Architect AEW hit by £3.5m claim after newly opened £72m museum finds faulty steps and ceilings
The newly opened National Museum of Liverpool is suffering a host of serious technical problems including dangerous and defective outdoor steps and ceiling problems linked to a collapse that injured a workman.
The £72m building - the largest newly built national museum in the UK for more than a century - only opened in July but is already subject to a major “remedial scheme” to rectify these issues and make it a worthy destination for the 750,000 visitors expected each year.
The details have emerged in a £3.5m High Court claim made by owner and operator the Board of Trustees of National Museums and Galleries on Merseyside against architect and lead consultant AEW Architects.
The museum has already taken legal action against original architect 3XN, kicked off the job in 2007. It has been involved in previous legal wrangles with AEW and had to pay back £500,000 worth of unpaid fees to the practice last year.
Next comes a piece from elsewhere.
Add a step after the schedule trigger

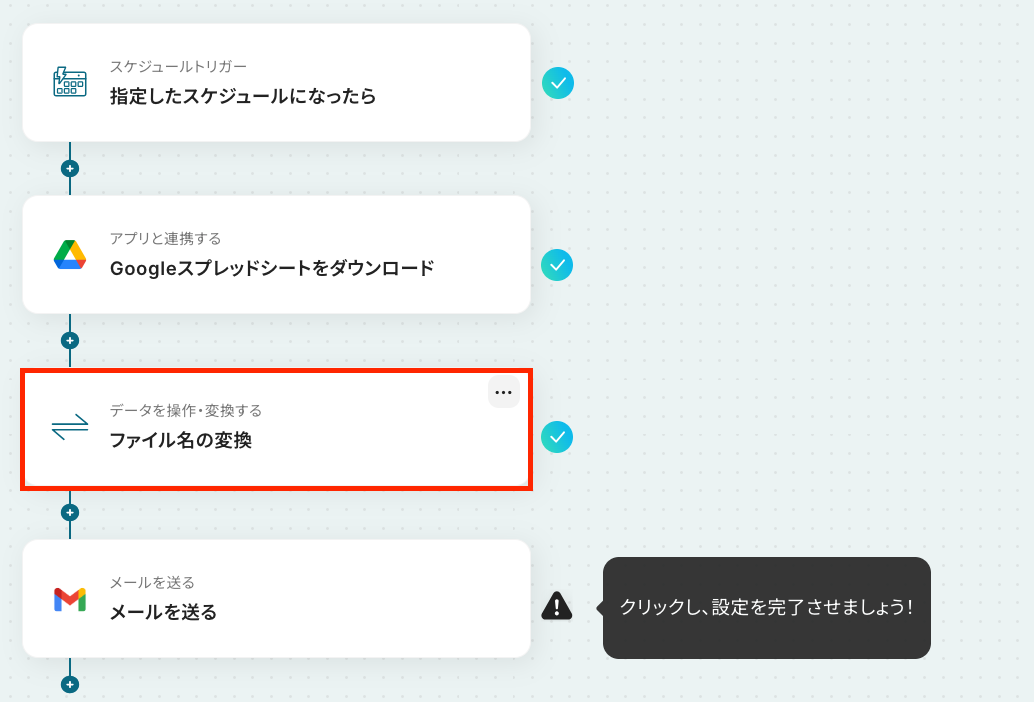pyautogui.click(x=70, y=169)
In the claim document, obtained by Building, the museum accused AEW of a breach of its deed of appointment and/or its common law duty of care and alleged that it failed to design gallery suspended ceilings “adequately, or indeed, at all.”
The document stated that the system used for the ceilings was “inherently inappropriate and dangerous” and was a “material cause” of the collapse of a large number of ceiling panels in May, which injured a worker.
“The net result is that notwithstanding the fact that over 750,000 people […] will visit the museum over the next 12 months, it is unable to offer anything like the experience it should and would be able to had the collapse not occurred.”
The document also claimed the museum would have to replace precast steps and an entrance terrace as a result of what it said was “defective” design by AEW.
The museum claimed that the steps are unsafe, lack planning permission and are insufficiently water resistant to protect rooms beneath them.
AEW Architects, which has yet to file a defence, declined to comment.
The museum was built by Galliford Try and Danish contractor Pihl.